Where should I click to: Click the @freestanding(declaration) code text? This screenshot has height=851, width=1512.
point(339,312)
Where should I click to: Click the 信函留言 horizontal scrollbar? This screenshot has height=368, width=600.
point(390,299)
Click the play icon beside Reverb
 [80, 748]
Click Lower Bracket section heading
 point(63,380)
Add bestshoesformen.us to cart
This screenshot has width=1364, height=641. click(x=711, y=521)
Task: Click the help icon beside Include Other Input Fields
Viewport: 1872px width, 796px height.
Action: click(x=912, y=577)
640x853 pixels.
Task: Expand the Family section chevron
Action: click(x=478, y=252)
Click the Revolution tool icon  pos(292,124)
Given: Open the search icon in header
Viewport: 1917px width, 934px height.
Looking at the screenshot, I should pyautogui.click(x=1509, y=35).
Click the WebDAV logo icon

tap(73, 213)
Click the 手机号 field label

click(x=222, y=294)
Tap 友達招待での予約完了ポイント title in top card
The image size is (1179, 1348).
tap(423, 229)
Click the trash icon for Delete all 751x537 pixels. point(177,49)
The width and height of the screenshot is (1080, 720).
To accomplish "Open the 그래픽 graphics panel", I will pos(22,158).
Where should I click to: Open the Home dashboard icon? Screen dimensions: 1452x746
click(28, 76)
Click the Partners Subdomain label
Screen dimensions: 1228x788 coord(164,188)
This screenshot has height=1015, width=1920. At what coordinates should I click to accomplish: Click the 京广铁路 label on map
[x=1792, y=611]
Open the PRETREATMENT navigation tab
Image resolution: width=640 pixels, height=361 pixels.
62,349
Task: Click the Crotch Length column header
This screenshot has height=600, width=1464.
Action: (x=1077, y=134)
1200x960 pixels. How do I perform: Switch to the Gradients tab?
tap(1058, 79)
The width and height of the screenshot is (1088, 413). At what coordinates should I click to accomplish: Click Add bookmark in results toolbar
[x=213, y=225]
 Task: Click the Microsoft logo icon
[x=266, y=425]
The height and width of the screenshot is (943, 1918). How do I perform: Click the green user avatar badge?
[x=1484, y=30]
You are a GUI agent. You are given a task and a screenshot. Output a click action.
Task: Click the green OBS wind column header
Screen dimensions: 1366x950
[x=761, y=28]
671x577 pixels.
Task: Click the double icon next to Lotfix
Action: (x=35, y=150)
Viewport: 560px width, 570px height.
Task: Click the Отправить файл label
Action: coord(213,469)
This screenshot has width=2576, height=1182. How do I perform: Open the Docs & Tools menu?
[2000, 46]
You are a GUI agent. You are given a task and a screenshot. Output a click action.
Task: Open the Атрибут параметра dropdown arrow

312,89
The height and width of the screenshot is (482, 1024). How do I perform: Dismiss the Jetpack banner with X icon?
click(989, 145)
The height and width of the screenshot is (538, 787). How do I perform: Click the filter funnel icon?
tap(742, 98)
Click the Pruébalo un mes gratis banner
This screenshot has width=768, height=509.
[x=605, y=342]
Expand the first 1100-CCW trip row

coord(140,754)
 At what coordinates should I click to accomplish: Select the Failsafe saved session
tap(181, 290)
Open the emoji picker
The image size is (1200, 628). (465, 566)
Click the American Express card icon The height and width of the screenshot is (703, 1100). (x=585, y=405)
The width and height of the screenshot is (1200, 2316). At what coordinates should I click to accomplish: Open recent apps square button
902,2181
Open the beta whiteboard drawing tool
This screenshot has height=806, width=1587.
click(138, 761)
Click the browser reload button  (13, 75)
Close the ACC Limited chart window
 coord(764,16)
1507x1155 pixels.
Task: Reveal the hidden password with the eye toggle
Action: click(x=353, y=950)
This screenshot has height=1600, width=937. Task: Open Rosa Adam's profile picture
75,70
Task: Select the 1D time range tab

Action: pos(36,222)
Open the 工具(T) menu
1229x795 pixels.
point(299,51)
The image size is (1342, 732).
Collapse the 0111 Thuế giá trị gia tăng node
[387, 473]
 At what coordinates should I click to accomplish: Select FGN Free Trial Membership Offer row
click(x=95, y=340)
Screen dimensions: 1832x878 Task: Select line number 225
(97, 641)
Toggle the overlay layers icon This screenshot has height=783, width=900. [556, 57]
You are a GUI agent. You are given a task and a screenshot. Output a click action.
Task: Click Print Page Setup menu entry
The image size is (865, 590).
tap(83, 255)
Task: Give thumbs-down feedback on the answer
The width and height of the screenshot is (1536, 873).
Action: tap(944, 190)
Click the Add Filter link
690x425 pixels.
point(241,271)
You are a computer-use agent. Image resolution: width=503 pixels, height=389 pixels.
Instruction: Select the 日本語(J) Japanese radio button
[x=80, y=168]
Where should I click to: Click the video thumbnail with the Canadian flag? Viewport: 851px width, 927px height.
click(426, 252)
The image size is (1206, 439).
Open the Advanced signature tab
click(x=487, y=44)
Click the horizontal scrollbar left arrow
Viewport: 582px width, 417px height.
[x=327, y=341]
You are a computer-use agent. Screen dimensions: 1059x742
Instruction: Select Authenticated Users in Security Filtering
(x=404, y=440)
+++
What is needed is one number: how many lines of the records above contain the word "header".

3